→ PROBLEM REQUIREMENTS
Reproduce the passage of the coronavirus article starting with "And the alarming" and going on through "a way forward.".

→ DOCUMENT EXTRACT
Both the Centers for Disease Control and Prevention and the National Institutes of Health recently announced that they would begin using antibody tests to see what proportion of the U.S. population has already been infected. COVID-19 may prove to be less lethal than initial predictions, with an infection fatality rate of under 1%, as suggested in a March 26 editorial published in the New England Journal of Medicine by Dr. Anthony Fauci and Dr H Clifford Lane, both of the National Institute of Allergy and Infectious Diseases, and Dr Robert Redfield, director of the CDC.

But the public should not take a false comfort in death-rate statistics that might suddenly seem lower, epidemiologists warn.

The infection fatality rate of seasonal flu strains, which kill tens of thousands of Americans each year, is about 0.1%. And as Fauci, the nation’s top infectious disease official, told lawmakers in March when he was urging them to take serious mitigation efforts, the coronavirus “is a really serious problem.”

The inconsistencies in the number of coronavirus cases and deaths in different parts of the United States, according to a CDC report released this week, depend on numerous factors: when the first cases of the virus arrived in a region; its population density; and the age distribution and prevalence of underlying medical conditions in its population. Also important are the timing and extent of community mitigation measures introduced by a region’s public officials, its diagnostic testing capacity and its public-health reporting practices.

The same factors most likely apply to the jumble of outcomes across the globe. But which ones end up fuelling or mitigating a local outbreak, infectious disease experts say, can be hard to tease out.

The disparity between New York, with 55 deaths per 100,000 people, and California, with two, for instance, has been widely attributed to the imposition of earlier stay-at-home orders in California, which already had a work-at-home culture prepared to embrace the restrictions. But what about New York’s role as the business capital of the world, where travellers returning from Europe unwittingly introduced the coronavirus by mid-February? Or its high population density, which the CDC report suggests may significantly accelerate the transmission of a disease spread by droplets of mucus or saliva?

“The comparison of New York to California is a little unfair in a way,” said Mokdad of the Institute for Health Metrics and Evaluation. “Yes, in California, the governor put in the shutdown order faster. We shouldn’t take that away from them. But the deck of cards are stacked more against New York.”

Italy’s large number of cases, which overwhelmed its health care system, may be linked to its having the second-oldest population in the world after Japan; likewise The New York Times has identified more than 3,800 deaths at nursing homes and other long-term care facilities across the United States with coronavirus cases.

And the alarming number of African Americans across many states being killed by COVID-19, health experts said, is likely to be related to higher rates of health conditions, rooted in long-standing economic and health care inequalities, that make it harder for them to survive the infection.

“The state number is an average that masks disparities by county or even within a county,” Mokdad said. “COVID-19 is coming on top of underlying population diversity and disparities in health in the United States, and many communities will suffer from it more than other communities.”

Even as parts of the country edge toward reopening, cases are rising in Florida and other Southern states whose governors delayed closing beaches and dine-in restaurants. And it is the virus’s transmission rate, as much as its infection fatality rate, that is preoccupying public health experts trying to find a way forward.

“Everyone in the whole country is vulnerable to this,” said Andrew Noymer, an associate professor of public health at the University of California, Irvine. “Nobody has pre-immunity. That’s totally unlike flu. So New York had some early cases; it spread like crazy. But why is Des Moines not going to have a COVID epidemic? What’s so special about Springfield, Illinois? Social distancing will end. And people will start getting it again and dying.”

Dataset entries
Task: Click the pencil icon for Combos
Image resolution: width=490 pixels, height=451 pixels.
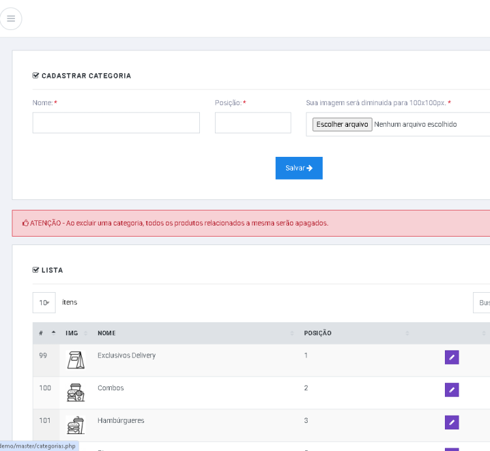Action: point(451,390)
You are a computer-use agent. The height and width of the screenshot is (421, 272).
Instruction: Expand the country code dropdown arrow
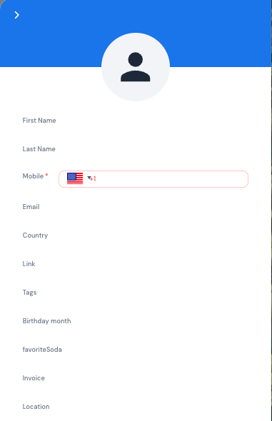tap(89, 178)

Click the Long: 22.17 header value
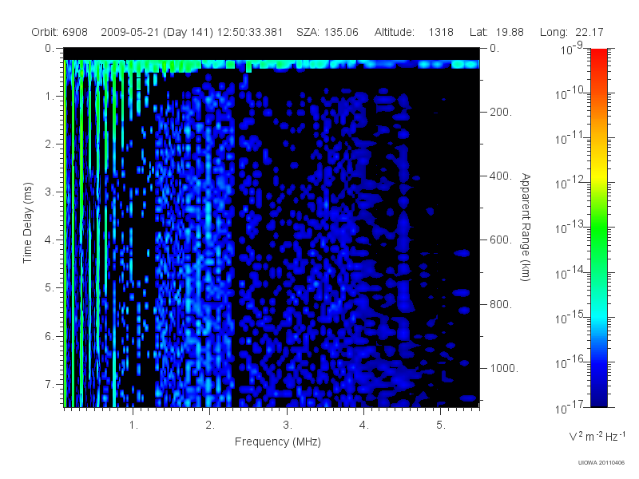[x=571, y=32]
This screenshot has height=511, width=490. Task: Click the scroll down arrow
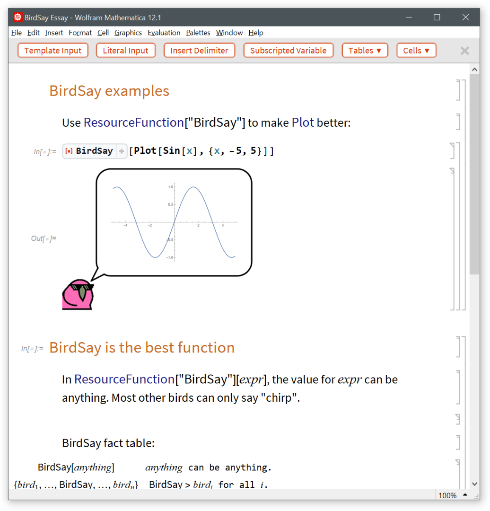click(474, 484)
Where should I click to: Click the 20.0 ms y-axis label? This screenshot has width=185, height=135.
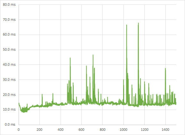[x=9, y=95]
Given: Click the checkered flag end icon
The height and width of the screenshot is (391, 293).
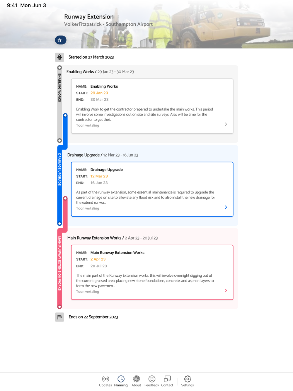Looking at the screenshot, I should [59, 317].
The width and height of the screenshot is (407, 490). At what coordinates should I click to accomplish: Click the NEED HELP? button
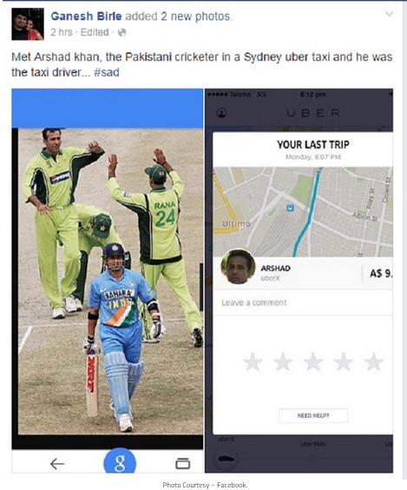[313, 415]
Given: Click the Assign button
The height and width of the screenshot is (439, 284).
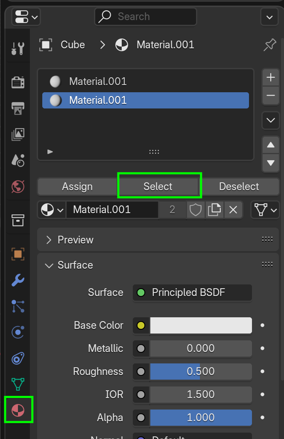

==

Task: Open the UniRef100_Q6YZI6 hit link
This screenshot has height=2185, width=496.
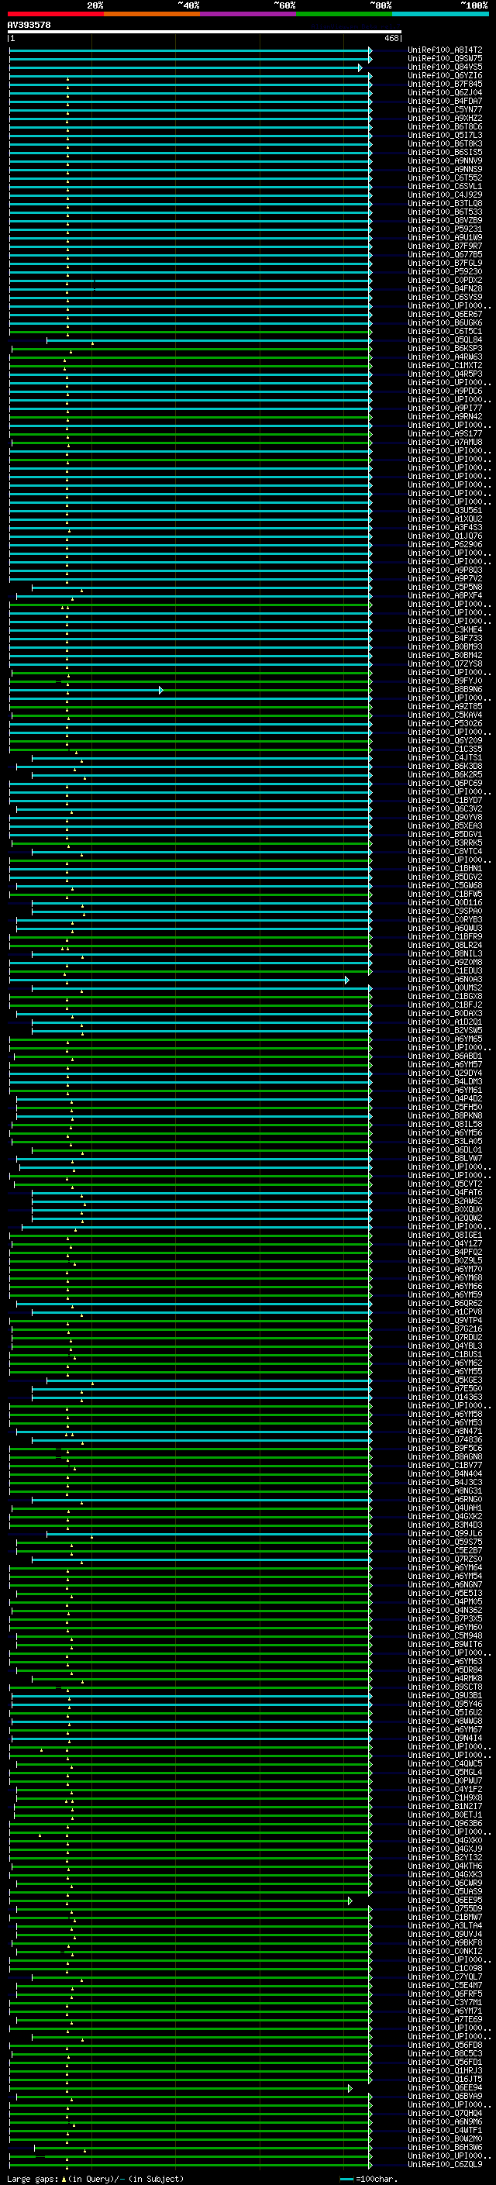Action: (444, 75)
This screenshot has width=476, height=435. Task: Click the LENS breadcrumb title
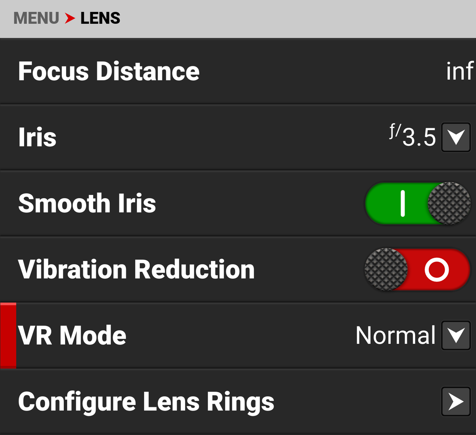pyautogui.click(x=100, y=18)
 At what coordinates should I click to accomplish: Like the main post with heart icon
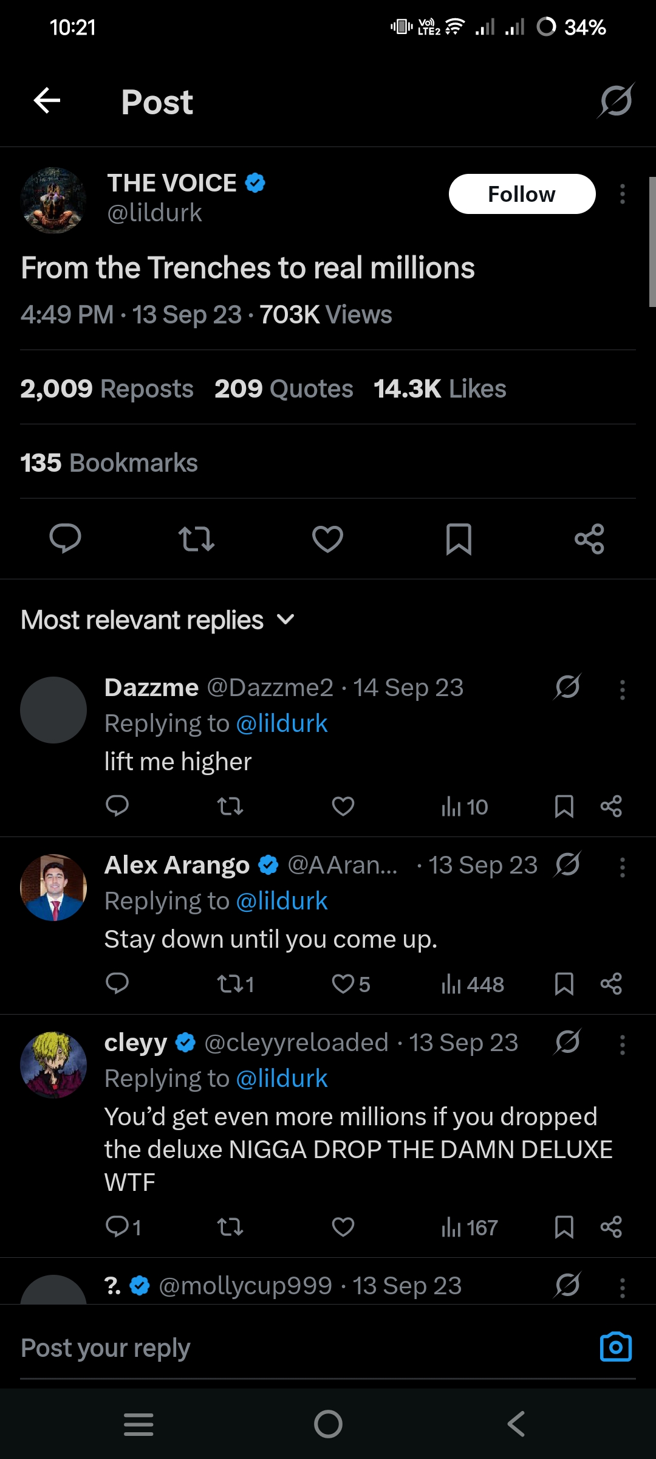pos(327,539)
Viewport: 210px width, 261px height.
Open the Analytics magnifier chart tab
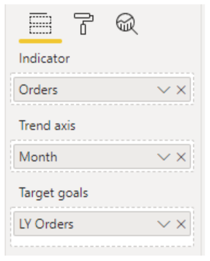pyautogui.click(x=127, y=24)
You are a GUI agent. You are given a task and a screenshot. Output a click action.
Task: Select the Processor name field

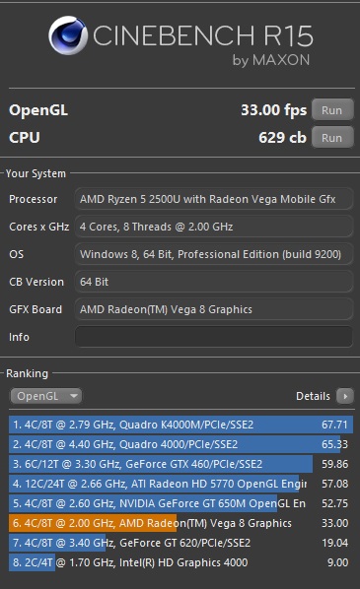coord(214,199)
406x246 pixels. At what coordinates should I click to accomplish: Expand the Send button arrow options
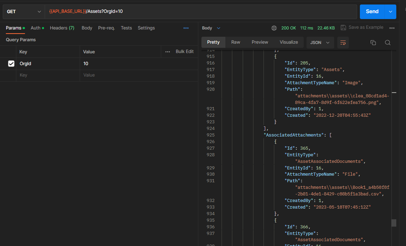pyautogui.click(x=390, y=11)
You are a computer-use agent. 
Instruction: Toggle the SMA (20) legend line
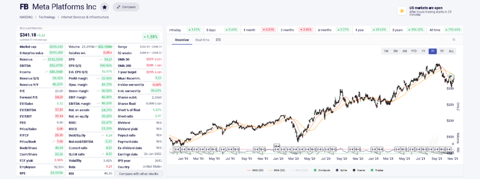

→ EXERCISE SOLUTION
And the alarming number of African Americans across many states being killed by COVID-19, health experts said, is likely to be related to higher rates of health conditions, rooted in long-standing economic and health care inequalities, that make it harder for them to survive the infection.

“The state number is an average that masks disparities by county or even within a county,” Mokdad said. “COVID-19 is coming on top of underlying population diversity and disparities in health in the United States, and many communities will suffer from it more than other communities.”

Even as parts of the country edge toward reopening, cases are rising in Florida and other Southern states whose governors delayed closing beaches and dine-in restaurants. And it is the virus’s transmission rate, as much as its infection fatality rate, that is preoccupying public health experts trying to find a way forward.